» **Short exercise 1**: In the Galanza profile, which award did she receive during the 2018 Premier Volleyball League Open Conference?
» **Short exercise 2**: Can you carry on the Galanza profile after its last sentence?

» **Selected excerpt**:
Galanza is one of the most-followed streamers in KUMU, where she gained at least 85,000 followers in less than a month since joining the streaming app in September 2021. In an out-of-town game where Galanza was being wildly cheered, she told reporters that her followers were an added motivation to have stellar plays.

Career
In 2013, Galanza debuted as a reserve player of Adamson University in the beach volleyball tournament. She teamed up with star players Bang Pineda and Amanda Villanueva, and they completed a two-game championship sweep of the UAAP Season 76 women’s beach volleyball tournament against University of Santo Tomas.

During her collegiate years, she played with the Adamson Lady Falcons and was the team captain in UAAP Season 80. Galanza is playing for the Creamline Cool Smashers in Premier Volleyball League along with Alyssa Valdez, Jia Morado, Michele Gumabao, and Tots Carlos.

In 2018, Galanza played for the Philippine women's volleyball team that competed in the 2018 Asian Women's Volleyball Cup held at Nakhon Ratchasima, Thailand. During the 2018 Premier Volleyball League Open Conference, Galanza received the 2nd best outside spiker award and together with the Creamline Cool Smashers, eventually won the championship.

» **Records provided**:
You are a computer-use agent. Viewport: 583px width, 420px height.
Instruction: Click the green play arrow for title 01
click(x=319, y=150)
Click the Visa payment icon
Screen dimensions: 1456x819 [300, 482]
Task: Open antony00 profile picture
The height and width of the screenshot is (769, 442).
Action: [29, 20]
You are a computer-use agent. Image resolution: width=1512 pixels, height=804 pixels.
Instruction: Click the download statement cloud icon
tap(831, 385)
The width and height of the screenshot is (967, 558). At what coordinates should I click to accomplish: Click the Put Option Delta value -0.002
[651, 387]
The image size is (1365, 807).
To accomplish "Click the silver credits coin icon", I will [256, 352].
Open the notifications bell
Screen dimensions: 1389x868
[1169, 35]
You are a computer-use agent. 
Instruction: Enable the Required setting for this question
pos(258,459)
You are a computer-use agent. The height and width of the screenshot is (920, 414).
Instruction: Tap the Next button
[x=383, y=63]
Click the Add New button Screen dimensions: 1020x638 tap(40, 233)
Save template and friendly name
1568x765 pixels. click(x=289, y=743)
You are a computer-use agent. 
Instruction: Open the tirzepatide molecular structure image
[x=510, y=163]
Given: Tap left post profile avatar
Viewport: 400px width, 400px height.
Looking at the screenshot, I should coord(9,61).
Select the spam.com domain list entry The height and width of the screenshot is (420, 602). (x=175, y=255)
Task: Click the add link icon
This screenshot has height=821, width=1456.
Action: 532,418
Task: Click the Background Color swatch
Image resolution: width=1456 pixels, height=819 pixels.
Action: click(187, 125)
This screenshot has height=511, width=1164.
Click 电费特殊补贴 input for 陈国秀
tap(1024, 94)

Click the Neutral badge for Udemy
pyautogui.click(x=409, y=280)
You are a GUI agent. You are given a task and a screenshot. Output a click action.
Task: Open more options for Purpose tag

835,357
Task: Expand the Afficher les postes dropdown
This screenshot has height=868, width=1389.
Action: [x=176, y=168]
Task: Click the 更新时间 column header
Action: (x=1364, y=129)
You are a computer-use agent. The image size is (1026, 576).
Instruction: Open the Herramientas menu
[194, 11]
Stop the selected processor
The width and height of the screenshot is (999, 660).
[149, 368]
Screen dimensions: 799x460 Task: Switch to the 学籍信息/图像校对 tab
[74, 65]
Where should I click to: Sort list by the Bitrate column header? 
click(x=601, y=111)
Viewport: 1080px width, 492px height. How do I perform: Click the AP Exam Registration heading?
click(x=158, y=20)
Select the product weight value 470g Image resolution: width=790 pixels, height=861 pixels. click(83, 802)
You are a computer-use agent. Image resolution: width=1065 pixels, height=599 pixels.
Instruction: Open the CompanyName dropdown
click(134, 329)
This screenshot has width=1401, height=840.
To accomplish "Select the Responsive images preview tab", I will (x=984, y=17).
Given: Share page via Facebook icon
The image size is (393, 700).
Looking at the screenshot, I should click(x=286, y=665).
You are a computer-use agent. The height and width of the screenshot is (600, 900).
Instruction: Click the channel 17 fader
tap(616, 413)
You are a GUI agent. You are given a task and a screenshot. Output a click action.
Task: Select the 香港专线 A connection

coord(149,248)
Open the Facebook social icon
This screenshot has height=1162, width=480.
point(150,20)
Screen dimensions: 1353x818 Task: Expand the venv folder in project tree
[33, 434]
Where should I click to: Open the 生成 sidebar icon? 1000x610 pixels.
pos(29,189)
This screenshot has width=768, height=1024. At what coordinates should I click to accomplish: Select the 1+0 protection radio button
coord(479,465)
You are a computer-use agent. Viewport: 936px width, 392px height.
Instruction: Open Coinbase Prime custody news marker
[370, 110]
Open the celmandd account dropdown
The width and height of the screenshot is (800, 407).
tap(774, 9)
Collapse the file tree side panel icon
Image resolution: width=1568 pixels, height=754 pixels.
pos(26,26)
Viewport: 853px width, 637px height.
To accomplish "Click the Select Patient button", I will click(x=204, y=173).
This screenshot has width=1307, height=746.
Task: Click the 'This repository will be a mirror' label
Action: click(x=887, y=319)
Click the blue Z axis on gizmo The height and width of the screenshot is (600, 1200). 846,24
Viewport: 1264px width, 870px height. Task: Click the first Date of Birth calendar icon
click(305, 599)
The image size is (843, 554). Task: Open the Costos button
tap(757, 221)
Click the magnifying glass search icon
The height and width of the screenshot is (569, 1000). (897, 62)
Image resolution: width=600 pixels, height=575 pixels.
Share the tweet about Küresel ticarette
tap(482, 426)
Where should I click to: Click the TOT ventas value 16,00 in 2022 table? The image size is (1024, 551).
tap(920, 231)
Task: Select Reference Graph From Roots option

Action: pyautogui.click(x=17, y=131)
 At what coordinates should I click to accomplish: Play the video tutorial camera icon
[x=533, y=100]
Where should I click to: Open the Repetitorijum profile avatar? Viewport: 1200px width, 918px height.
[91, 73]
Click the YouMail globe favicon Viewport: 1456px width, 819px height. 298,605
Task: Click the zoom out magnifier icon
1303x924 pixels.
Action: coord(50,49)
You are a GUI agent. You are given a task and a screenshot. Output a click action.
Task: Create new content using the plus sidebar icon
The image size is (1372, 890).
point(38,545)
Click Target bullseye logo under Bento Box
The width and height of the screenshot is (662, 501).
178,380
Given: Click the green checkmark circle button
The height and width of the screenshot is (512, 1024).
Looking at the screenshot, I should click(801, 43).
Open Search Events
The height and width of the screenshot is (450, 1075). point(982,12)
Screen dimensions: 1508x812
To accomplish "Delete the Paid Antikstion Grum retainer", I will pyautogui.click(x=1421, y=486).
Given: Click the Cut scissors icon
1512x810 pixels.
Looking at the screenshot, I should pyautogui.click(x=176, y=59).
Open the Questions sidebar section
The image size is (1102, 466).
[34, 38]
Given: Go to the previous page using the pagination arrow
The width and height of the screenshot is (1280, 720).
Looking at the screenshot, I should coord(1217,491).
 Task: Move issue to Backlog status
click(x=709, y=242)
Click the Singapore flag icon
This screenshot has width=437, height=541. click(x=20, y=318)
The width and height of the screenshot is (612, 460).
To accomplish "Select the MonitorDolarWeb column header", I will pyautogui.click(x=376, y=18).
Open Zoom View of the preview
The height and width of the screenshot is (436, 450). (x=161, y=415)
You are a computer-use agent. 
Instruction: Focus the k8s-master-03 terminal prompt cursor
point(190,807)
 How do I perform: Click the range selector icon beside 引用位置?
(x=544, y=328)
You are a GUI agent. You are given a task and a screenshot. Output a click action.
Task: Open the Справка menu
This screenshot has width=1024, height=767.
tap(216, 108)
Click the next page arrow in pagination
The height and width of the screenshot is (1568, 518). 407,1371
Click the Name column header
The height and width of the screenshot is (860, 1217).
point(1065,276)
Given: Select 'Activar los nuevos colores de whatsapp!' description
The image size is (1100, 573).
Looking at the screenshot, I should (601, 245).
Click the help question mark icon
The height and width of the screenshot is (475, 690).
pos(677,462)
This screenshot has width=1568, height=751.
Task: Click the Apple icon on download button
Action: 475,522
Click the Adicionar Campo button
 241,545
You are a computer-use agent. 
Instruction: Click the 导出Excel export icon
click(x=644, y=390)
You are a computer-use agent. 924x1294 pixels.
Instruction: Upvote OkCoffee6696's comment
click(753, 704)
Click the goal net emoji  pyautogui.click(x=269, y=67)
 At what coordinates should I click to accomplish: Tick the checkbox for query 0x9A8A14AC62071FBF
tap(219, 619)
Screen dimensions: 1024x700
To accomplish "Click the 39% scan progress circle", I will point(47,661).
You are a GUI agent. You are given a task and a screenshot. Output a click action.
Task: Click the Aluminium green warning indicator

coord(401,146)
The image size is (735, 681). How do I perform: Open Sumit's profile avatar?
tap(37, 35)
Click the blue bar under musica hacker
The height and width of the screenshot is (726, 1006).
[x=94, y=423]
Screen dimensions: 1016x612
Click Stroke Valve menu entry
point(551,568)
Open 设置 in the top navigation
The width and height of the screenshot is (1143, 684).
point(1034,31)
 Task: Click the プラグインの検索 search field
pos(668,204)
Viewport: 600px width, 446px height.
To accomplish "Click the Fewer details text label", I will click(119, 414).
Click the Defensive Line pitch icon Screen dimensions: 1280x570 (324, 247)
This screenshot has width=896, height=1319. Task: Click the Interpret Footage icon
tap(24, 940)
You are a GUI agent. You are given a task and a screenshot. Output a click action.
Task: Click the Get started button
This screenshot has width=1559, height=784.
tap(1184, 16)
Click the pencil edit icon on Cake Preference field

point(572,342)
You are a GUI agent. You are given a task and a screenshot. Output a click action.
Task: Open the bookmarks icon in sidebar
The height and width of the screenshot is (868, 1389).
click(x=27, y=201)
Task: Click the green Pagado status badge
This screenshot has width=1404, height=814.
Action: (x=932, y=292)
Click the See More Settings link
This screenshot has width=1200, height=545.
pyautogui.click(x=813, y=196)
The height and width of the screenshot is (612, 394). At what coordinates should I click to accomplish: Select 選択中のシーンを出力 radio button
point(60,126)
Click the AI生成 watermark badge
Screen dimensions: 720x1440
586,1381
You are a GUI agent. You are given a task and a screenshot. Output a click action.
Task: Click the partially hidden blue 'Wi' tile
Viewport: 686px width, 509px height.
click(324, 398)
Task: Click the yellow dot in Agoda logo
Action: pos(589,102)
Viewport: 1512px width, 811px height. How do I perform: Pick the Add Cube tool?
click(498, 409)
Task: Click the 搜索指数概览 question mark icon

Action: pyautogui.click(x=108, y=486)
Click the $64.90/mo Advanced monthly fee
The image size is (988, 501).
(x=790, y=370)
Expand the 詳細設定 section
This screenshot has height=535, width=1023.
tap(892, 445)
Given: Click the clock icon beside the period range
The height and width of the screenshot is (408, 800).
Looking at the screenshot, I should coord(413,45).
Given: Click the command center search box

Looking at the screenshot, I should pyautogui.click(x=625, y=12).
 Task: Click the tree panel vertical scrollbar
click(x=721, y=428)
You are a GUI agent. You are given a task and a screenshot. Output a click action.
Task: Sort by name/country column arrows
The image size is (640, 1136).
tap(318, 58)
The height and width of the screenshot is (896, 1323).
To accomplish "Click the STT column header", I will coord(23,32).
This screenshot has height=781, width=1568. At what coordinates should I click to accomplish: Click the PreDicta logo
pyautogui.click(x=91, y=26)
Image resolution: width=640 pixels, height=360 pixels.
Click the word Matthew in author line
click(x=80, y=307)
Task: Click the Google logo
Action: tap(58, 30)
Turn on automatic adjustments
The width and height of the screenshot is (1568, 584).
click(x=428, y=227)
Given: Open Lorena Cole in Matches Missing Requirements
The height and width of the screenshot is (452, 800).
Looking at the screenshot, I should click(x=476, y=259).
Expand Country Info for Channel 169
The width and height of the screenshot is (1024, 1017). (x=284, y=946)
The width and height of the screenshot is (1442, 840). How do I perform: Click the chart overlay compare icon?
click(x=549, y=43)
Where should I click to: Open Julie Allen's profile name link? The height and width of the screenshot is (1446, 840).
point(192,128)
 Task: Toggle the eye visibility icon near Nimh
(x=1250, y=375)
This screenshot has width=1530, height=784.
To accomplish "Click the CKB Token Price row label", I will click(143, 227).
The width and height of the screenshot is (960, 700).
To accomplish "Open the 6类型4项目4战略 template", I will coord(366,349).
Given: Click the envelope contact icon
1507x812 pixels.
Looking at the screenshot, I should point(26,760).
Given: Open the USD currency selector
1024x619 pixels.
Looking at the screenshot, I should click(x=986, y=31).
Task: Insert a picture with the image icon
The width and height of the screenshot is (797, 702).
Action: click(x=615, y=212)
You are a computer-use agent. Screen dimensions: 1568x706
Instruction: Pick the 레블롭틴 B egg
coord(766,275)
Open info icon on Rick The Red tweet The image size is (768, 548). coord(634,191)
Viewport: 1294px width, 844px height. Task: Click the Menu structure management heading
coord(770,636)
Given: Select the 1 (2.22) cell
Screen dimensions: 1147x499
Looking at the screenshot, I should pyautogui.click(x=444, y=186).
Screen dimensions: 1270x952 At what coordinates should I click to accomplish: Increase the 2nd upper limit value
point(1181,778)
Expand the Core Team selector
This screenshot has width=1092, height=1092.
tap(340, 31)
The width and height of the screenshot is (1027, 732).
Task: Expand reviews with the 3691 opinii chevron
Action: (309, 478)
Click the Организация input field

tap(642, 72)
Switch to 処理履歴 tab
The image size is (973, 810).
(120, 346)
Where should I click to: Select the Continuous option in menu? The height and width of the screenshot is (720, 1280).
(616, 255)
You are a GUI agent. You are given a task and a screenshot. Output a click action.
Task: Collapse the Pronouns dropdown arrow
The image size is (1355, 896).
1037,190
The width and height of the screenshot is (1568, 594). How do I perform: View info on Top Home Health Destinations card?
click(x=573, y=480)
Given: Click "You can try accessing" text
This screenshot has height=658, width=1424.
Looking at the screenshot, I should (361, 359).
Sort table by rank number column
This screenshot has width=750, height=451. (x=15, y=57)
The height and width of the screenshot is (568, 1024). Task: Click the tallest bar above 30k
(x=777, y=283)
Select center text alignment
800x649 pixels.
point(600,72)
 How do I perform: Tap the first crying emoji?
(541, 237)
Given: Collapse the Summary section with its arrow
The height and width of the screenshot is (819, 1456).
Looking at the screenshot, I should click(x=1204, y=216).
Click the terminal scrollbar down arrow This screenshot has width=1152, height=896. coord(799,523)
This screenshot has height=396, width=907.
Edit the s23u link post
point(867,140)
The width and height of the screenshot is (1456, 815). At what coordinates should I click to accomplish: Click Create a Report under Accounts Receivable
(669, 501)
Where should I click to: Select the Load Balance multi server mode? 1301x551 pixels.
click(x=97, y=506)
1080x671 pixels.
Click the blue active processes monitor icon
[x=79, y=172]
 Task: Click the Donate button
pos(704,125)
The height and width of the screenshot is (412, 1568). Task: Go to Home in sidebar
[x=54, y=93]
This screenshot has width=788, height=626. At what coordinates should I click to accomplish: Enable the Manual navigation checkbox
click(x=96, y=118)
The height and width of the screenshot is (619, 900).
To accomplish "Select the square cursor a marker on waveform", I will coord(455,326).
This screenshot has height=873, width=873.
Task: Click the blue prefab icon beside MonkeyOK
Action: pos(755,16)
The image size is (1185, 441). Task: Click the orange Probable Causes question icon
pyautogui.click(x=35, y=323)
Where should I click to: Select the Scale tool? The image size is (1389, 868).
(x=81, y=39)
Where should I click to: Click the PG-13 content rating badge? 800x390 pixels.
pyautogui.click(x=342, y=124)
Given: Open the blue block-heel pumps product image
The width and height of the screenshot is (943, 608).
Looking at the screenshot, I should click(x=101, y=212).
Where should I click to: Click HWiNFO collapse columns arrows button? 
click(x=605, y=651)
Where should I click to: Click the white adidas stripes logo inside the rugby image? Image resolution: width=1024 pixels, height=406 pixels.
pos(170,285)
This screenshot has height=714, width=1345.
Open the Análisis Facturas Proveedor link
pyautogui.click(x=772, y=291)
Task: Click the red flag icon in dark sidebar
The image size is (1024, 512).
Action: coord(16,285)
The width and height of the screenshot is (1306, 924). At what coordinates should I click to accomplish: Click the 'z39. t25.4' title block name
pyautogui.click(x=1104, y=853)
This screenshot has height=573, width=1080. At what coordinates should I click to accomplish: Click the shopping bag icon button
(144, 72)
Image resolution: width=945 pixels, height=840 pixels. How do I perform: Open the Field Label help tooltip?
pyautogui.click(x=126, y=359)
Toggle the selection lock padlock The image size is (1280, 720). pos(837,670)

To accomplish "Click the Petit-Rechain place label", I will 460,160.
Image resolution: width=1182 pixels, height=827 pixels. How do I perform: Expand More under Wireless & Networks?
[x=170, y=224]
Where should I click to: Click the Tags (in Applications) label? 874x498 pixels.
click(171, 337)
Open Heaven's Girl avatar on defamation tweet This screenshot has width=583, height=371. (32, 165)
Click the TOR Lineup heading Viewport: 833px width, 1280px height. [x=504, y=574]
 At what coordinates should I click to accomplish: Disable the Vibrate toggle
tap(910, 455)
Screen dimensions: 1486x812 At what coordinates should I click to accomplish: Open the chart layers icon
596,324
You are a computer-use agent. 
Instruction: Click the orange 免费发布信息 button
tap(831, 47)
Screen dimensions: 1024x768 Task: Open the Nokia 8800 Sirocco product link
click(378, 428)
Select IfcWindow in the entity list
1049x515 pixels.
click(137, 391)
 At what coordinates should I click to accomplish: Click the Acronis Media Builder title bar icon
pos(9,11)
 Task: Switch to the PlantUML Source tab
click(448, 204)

» **Exercise output 1**: She received the 2nd best outside spiker award.

» **Exercise output 2**:
During the 2019 Premier Volleyball League Open Conference, she bagged the 1st Best Outside Spiker and Most Valuable Player of the Conference awards and won the third PVL championship title of her current team Creamline Cool Smashers.

In 2021, Galanza was invited to the training pool of the Philippine national volleyball team who would compete in the 2021 Asian Women's Club Volleyball Championship in Thailand from October 01 to 07, 2021.

In 2022, Galanza was again called up in the final line-up of the Philippine national volleyball team and was set for her first SEA games appearance in Hanoi, Vietnam in May 2022.

Eat Bulaga co-host Allan K asked Galanza in her noontime show appearance in August 2021 if she can accept an acting role and she answered in the affirmative; in fact, the genre she wanted was comedy. She ended up starring in Day Zero, an action-horror movie that premiered at a film fest in Switzerland on July 3, 2022, with lead actors Brandon Vera, Joey Marquez, Mary Jean Lastimosa, and Ricci Rivero, among others.

There is no stopping Galanza's professional volleyball onslaught from scoring her career-high 28 points in the Adamson win over UST in the UAAP way back in 2016 to creating a highly unusual play of five straight points for the Cool Smashers via her spikes as part of the 2022 TV5 highlights shown on One Sports half a decade later, not to mention a triple-double of 17 points, 18 excellent digs, and 13 excellent receptions in a thrilling Creamline-Chery Tiggo finals match in the PVL in 2021.

The Cool Smashers' top two highest pointers, Galanza and eventual MVP Carlos, led the team in clinching another crown in the 2022 Premier Volleyball League Invitational Conference at the expense of KingWhale Taipei in a knockout final.

An AVC veteran, Galanza helped the Creamline-powered Philippine National Team take a gallant stand against five-time champion China on August 23, 2022, and the next day, she topscored with 21 points while Carlos and Gumabao added 14 and 13 points in the first win of the host Philippines over Iran.

Awards

Individual 
 2015 16th National Intercollegiate Volleyball “Best Attacker”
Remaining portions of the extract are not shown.